The report says that 53% of consumers are only moderately satisfied with the current meat substitutes market (Plant Attitude), with Flavio Garofalo, Global Category Director of Savoury Flavours and Natural Ingredients at Givaudan, saying that flavour and texture assembly is key to changing traditional side dish/main plate perceptions.
“One of the key insights coming out of the event was the critical interaction and relationship between flavour, taste and texture that is a key differentiator when considering side dishes and centre of plate,” said Garofalo.
“Deconstructing different flavours and textures and reassembling them to achieve those that consumers expect and prefer is a key aspect in the evolution of plant-based meat substitutes as the main focus of a meal.”
Along with the report, Givaudan simultaneously announced a new technology for plant-based burgers centred around fat encapsulation, with this innovation said to reduce up to 75% of the fat content and 30% of the calories when compared to current market products.

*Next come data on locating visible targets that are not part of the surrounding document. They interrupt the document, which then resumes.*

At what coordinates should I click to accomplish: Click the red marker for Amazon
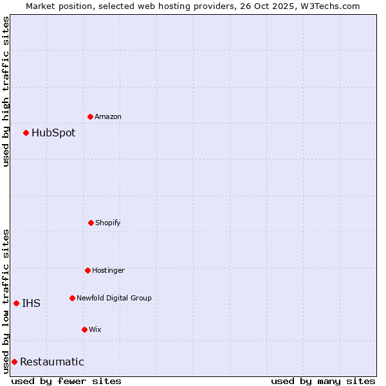pyautogui.click(x=91, y=116)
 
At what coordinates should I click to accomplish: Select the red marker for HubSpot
pyautogui.click(x=26, y=133)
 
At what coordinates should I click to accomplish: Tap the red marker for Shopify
pyautogui.click(x=91, y=223)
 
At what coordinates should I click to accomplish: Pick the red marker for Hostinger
pyautogui.click(x=88, y=270)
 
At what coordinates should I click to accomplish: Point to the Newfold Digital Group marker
pyautogui.click(x=73, y=298)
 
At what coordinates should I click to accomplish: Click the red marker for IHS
pyautogui.click(x=17, y=303)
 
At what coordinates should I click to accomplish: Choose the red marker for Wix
pyautogui.click(x=85, y=329)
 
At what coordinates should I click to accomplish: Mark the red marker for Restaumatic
pyautogui.click(x=15, y=362)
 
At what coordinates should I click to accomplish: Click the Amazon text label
pyautogui.click(x=108, y=117)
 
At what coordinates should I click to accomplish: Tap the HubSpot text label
pyautogui.click(x=53, y=133)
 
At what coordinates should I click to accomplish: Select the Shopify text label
pyautogui.click(x=108, y=223)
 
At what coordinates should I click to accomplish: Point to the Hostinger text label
pyautogui.click(x=108, y=271)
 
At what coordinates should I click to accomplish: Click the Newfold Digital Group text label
pyautogui.click(x=114, y=299)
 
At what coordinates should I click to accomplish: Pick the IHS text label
pyautogui.click(x=31, y=304)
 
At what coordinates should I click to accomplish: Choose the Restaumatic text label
pyautogui.click(x=51, y=362)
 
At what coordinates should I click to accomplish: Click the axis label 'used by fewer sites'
pyautogui.click(x=66, y=381)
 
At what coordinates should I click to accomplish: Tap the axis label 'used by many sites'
pyautogui.click(x=323, y=381)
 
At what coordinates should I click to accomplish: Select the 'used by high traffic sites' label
pyautogui.click(x=6, y=91)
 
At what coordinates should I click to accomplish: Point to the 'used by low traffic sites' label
pyautogui.click(x=6, y=301)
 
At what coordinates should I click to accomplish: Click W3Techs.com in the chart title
pyautogui.click(x=328, y=6)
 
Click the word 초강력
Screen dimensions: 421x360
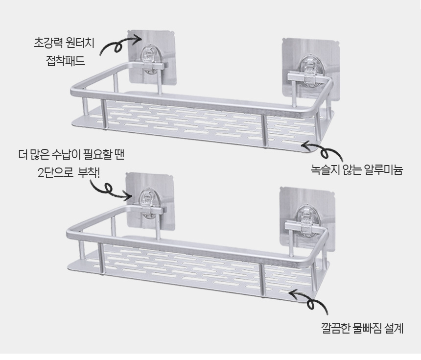coord(48,43)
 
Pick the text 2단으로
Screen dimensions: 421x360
coord(56,173)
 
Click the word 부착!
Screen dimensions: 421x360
coord(89,173)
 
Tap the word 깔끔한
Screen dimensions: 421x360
coord(335,328)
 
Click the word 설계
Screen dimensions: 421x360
coord(394,328)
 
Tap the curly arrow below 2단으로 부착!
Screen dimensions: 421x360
coord(107,189)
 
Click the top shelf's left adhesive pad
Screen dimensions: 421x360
coord(151,57)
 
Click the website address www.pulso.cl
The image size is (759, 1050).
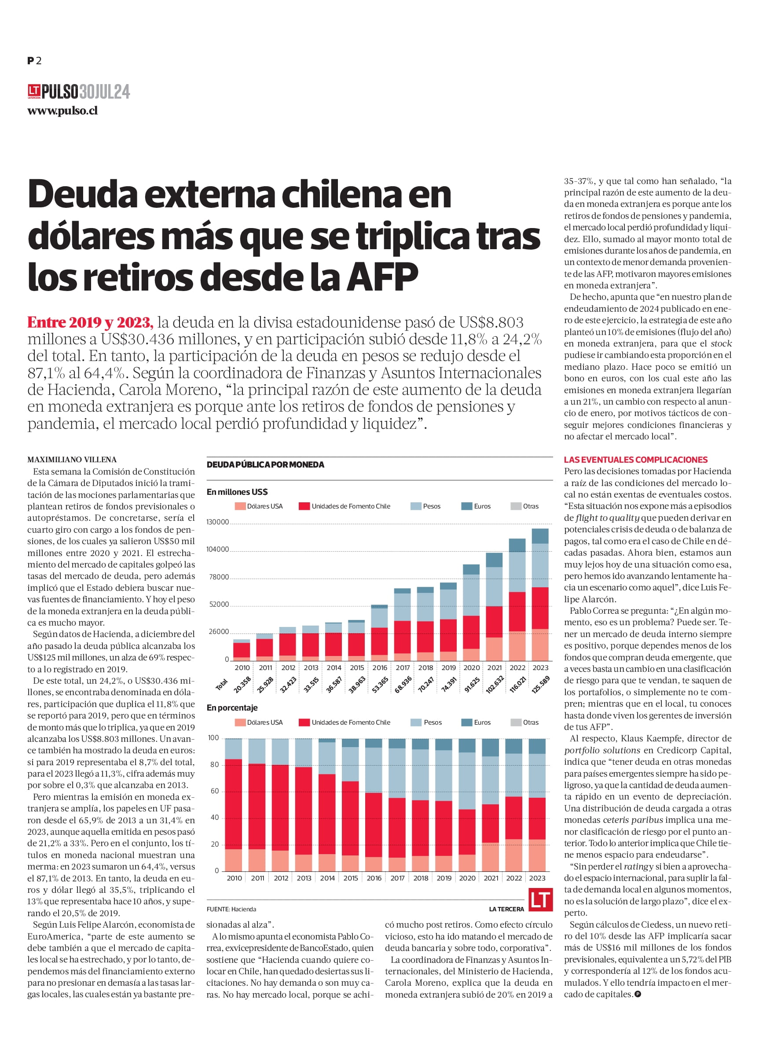click(x=62, y=111)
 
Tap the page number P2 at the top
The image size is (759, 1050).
click(x=34, y=61)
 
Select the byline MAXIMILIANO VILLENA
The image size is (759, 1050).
click(x=72, y=460)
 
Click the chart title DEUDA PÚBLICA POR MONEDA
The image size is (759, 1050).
click(x=265, y=464)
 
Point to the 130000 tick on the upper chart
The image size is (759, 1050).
click(x=217, y=522)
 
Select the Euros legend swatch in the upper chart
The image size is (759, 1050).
click(x=466, y=506)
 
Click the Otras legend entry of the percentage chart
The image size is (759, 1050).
click(x=524, y=722)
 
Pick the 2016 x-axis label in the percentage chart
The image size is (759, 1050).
click(x=374, y=878)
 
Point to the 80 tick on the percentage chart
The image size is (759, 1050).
click(x=214, y=764)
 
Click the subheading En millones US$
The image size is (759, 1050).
click(x=237, y=492)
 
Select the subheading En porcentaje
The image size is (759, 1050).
click(x=232, y=708)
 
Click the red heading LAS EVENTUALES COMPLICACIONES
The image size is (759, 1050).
click(x=635, y=460)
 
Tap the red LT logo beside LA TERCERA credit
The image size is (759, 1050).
click(x=541, y=899)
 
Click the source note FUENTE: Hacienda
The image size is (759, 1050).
click(x=231, y=909)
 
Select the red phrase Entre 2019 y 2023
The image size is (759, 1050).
click(x=90, y=322)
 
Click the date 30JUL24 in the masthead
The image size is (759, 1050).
click(x=105, y=92)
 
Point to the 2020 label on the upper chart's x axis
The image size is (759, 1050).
click(x=472, y=667)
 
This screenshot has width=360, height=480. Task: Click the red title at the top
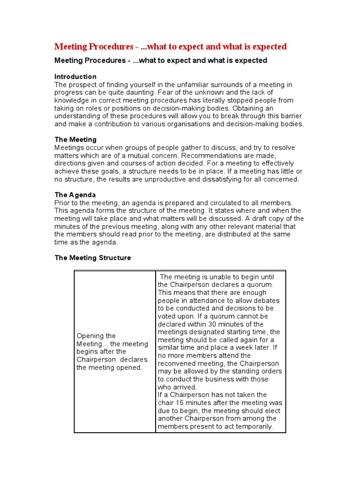pyautogui.click(x=171, y=46)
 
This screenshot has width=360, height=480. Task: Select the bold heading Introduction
pyautogui.click(x=75, y=76)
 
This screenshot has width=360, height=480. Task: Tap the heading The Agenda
pyautogui.click(x=75, y=195)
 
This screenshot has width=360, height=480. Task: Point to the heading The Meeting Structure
pyautogui.click(x=93, y=258)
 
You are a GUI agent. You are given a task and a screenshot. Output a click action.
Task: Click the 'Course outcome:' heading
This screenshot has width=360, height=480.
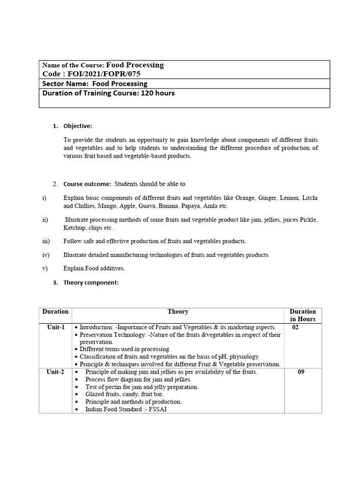tap(87, 184)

Little is known at this stage about the “breakthrough” tech, with Givaudan teasing that the fat encapsulation will also improve nutritional value and provide increased authenticity through flavour stabilisation.
The company also claim to have discovered lamb and smoky flavours for meat substitutes which it plans to make available to producers.
The report says that “mouthfeel and fatty notes are critical in delivering satisfaction”, with a recent pea-based innovation in texture said to have unlocked the rib for the alternatives market.
Earlier this week, Ojah, a Dutch plant-based ingredients producer, unveiled what they claim is the world’s first vegan ribs, with the company having developed their own plant-based texture, called Heppi, which is said to provide an accurate imitation of rib meat.
Heppi is a yellow pea-based protein texture created through a cooking process called high moisture extrusion (HME). This is a high pressure and temperature process where water is mixed with plant-based protein flour, with combinations of friction and shearing producing a meat-free product which provides the “bite, mouthfeel and juiciness” of meat.
The pea-based ribs come as a ‘rack’ of 10, are boneless and will be launched next month at the Food Ingredients Europe trade show in Paris, with Ojah intending to make Heppi available to global food manufacturers in the second half of 2020.
Heppi is the second HME protein texture from Ojah, who were purchased last year by Kerry Foods, with the Dutch company producing a plant-based chicken alternative, Plenti.